# Start of Listed records
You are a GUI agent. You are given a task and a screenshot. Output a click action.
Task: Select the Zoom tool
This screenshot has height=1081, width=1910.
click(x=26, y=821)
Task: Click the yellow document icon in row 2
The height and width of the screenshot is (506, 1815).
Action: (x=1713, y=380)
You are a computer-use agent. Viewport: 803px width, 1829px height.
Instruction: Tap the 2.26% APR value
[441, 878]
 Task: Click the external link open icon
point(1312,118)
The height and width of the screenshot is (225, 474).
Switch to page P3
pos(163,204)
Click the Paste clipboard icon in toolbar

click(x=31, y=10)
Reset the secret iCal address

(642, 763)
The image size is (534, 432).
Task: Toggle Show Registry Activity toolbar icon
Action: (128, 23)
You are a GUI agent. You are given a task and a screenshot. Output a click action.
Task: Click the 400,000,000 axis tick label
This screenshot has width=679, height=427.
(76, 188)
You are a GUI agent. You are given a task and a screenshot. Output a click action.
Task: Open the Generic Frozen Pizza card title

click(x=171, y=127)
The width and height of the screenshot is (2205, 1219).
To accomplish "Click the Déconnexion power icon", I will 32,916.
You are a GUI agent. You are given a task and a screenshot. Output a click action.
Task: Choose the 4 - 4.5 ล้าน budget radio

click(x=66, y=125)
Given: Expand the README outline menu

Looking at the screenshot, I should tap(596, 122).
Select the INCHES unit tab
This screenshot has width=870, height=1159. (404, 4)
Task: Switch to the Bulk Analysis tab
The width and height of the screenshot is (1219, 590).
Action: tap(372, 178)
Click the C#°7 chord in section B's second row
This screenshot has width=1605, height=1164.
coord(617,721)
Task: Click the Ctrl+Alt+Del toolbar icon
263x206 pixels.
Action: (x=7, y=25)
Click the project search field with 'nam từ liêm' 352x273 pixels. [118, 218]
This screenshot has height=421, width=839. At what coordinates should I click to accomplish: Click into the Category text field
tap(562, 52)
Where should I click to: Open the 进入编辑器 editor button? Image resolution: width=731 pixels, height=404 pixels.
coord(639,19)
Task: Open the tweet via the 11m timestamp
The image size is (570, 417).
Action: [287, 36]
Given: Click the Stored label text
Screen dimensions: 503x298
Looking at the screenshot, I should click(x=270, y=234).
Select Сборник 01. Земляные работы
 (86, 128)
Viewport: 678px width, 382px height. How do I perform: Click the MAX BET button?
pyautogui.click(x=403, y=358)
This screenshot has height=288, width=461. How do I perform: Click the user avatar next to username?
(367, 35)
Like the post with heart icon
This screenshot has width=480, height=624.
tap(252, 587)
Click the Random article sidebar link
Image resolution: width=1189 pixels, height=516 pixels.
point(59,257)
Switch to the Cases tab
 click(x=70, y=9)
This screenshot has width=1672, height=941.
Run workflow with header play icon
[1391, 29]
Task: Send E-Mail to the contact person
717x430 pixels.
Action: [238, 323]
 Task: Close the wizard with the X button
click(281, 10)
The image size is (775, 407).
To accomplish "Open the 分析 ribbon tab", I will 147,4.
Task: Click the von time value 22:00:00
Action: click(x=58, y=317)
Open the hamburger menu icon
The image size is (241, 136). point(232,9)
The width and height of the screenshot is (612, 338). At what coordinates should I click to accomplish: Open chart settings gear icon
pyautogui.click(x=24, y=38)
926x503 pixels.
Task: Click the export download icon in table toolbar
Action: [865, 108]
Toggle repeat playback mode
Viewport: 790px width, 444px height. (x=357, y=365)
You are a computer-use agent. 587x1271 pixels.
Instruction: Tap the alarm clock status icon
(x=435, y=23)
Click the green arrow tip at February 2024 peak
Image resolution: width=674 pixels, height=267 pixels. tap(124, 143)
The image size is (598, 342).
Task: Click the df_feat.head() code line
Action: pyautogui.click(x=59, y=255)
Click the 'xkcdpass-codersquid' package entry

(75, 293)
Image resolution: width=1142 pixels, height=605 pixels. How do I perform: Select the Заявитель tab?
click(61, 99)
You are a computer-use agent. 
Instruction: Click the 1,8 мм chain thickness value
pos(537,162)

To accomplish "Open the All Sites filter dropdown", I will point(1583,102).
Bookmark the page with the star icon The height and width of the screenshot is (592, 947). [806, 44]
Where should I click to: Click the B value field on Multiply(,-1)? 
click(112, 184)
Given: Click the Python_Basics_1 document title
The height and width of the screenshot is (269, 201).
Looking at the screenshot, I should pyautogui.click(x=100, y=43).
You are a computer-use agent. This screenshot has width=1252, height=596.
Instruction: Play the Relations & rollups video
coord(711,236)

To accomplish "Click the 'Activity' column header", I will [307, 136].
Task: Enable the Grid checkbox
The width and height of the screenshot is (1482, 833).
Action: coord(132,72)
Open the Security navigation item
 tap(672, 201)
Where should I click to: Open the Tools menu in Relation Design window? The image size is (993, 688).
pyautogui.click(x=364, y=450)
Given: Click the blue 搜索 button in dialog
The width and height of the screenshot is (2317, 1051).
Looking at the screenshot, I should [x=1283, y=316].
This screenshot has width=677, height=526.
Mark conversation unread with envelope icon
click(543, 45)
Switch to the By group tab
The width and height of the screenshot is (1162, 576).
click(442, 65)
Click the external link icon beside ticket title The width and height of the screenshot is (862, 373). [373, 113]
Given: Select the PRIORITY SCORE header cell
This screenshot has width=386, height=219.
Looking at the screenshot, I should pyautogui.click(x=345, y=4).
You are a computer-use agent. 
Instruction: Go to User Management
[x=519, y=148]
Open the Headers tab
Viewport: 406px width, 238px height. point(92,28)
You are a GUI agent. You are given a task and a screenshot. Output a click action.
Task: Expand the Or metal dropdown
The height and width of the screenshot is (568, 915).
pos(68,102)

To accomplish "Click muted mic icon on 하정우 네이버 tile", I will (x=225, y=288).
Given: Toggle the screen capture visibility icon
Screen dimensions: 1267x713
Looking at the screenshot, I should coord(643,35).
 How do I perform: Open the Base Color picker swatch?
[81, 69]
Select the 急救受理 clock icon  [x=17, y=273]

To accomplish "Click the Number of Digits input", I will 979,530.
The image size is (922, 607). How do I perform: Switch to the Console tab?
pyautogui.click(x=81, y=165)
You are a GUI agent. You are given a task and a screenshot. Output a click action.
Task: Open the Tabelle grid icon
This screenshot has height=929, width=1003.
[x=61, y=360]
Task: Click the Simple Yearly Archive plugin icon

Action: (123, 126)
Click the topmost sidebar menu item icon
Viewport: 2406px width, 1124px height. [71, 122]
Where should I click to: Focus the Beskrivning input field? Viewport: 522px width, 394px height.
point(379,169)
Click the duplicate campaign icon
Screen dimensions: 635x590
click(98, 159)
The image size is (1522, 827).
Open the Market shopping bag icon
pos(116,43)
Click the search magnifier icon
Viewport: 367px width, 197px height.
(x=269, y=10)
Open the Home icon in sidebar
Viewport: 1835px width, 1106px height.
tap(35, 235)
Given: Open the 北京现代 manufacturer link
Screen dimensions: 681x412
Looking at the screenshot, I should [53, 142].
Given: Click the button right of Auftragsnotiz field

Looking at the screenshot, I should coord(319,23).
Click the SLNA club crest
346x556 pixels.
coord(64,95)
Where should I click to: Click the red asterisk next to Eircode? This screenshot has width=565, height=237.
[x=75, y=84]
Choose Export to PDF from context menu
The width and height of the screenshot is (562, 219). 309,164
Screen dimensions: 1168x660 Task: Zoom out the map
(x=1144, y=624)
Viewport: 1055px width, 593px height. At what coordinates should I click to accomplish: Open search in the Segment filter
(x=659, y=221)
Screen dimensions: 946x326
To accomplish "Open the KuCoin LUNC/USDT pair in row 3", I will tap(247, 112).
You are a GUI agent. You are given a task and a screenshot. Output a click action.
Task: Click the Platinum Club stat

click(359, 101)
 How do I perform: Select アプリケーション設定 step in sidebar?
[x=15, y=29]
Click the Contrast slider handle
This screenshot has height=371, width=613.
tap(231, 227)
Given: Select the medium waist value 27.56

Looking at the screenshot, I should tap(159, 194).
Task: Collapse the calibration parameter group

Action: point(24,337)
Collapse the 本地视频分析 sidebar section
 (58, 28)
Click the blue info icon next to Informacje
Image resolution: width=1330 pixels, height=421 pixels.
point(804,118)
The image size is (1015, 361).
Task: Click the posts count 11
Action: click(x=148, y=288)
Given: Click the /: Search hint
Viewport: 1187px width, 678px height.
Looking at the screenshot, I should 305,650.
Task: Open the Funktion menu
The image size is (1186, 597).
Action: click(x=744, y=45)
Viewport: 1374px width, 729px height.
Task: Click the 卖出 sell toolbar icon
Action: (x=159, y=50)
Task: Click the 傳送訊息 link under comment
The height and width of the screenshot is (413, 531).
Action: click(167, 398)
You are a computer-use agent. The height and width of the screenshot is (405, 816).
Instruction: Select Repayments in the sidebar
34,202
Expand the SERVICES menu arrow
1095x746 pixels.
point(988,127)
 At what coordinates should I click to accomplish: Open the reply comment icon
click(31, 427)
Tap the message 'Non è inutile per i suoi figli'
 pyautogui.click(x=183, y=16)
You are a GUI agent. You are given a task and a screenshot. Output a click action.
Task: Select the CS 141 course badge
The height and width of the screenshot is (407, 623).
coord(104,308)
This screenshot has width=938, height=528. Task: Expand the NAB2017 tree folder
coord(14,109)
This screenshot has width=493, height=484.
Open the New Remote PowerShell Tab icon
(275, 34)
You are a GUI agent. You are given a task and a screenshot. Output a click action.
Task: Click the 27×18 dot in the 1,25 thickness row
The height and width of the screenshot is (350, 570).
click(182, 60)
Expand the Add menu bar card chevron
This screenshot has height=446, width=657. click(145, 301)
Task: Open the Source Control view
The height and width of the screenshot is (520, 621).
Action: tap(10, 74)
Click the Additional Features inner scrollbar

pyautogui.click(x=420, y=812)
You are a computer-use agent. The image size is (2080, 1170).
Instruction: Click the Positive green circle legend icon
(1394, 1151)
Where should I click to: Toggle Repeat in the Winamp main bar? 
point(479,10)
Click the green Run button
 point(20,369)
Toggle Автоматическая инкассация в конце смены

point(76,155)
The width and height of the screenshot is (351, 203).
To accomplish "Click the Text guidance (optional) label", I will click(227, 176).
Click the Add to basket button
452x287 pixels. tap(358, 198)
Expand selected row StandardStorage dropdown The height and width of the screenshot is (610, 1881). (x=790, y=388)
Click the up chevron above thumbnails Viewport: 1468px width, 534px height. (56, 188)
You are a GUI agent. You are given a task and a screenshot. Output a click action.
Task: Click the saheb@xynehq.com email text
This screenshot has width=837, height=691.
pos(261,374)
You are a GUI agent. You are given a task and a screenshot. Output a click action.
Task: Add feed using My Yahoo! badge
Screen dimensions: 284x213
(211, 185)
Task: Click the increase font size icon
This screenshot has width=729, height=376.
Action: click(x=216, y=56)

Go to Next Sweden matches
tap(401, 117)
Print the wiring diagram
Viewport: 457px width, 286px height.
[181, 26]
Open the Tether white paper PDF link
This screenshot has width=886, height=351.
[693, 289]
# End of Listed records
__Problem to work on__
Set out the material from the line with "Task: Click the Simple" up to and including the line with "(x=269, y=10)" as a numbered list, leaving out any blank lines.

__The response__
1. Task: Click the Simple Yearly Archive plugin icon
2. Action: (123, 126)
3. Click the topmost sidebar menu item icon
4. Viewport: 2406px width, 1124px height. [71, 122]
5. Where should I click to: Focus the Beskrivning input field? Viewport: 522px width, 394px height.
6. point(379,169)
7. Click the duplicate campaign icon
8. Screen dimensions: 635x590
9. click(98, 159)
10. The image size is (1522, 827).
11. Open the Market shopping bag icon
12. pos(116,43)
13. Click the search magnifier icon
14. Viewport: 367px width, 197px height.
15. (x=269, y=10)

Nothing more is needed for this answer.